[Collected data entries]
..............................

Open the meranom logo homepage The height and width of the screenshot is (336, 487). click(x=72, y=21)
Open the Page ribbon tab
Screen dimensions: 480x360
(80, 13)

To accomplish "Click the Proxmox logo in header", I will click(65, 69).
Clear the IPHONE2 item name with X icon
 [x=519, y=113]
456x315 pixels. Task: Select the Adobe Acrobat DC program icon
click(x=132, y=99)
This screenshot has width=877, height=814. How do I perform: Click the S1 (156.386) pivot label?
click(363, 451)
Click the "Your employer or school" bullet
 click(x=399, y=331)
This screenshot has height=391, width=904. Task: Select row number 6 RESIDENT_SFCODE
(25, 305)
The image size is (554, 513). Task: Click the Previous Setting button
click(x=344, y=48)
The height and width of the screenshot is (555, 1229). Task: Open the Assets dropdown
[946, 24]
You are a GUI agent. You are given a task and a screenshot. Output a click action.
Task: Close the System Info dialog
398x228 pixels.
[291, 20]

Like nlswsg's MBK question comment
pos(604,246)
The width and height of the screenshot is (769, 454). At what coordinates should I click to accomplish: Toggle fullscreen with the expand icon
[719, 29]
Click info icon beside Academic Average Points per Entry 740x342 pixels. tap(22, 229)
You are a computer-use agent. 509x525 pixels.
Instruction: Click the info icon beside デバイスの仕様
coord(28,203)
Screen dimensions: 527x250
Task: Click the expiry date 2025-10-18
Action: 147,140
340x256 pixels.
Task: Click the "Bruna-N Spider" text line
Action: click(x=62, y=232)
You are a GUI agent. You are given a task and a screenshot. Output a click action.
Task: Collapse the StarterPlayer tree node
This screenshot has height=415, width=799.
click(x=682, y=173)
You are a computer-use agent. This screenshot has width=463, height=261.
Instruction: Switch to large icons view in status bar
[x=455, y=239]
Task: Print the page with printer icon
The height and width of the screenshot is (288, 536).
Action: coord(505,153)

..............................

> **Task instructions**:
What is needed is a verbatim copy of the data, complete from first line to last.

> **Your response**:
Open the meranom logo homepage The height and width of the screenshot is (336, 487). click(x=72, y=21)
Open the Page ribbon tab
Screen dimensions: 480x360
(80, 13)

To accomplish "Click the Proxmox logo in header", I will click(65, 69).
Clear the IPHONE2 item name with X icon
 [x=519, y=113]
456x315 pixels. Task: Select the Adobe Acrobat DC program icon
click(x=132, y=99)
This screenshot has width=877, height=814. How do I perform: Click the S1 (156.386) pivot label?
click(363, 451)
Click the "Your employer or school" bullet
 click(x=399, y=331)
This screenshot has height=391, width=904. Task: Select row number 6 RESIDENT_SFCODE
(25, 305)
The image size is (554, 513). Task: Click the Previous Setting button
click(x=344, y=48)
The height and width of the screenshot is (555, 1229). Task: Open the Assets dropdown
[946, 24]
You are a GUI agent. You are given a task and a screenshot. Output a click action.
Task: Close the System Info dialog
398x228 pixels.
[291, 20]

Like nlswsg's MBK question comment
pos(604,246)
The width and height of the screenshot is (769, 454). At what coordinates should I click to accomplish: Toggle fullscreen with the expand icon
[719, 29]
Click info icon beside Academic Average Points per Entry 740x342 pixels. tap(22, 229)
You are a computer-use agent. 509x525 pixels.
Instruction: Click the info icon beside デバイスの仕様
coord(28,203)
Screen dimensions: 527x250
Task: Click the expiry date 2025-10-18
Action: 147,140
340x256 pixels.
Task: Click the "Bruna-N Spider" text line
Action: click(x=62, y=232)
You are a GUI agent. You are given a task and a screenshot. Output a click action.
Task: Collapse the StarterPlayer tree node
This screenshot has height=415, width=799.
click(x=682, y=173)
You are a computer-use agent. This screenshot has width=463, height=261.
Instruction: Switch to large icons view in status bar
[x=455, y=239]
Task: Print the page with printer icon
The height and width of the screenshot is (288, 536).
Action: coord(505,153)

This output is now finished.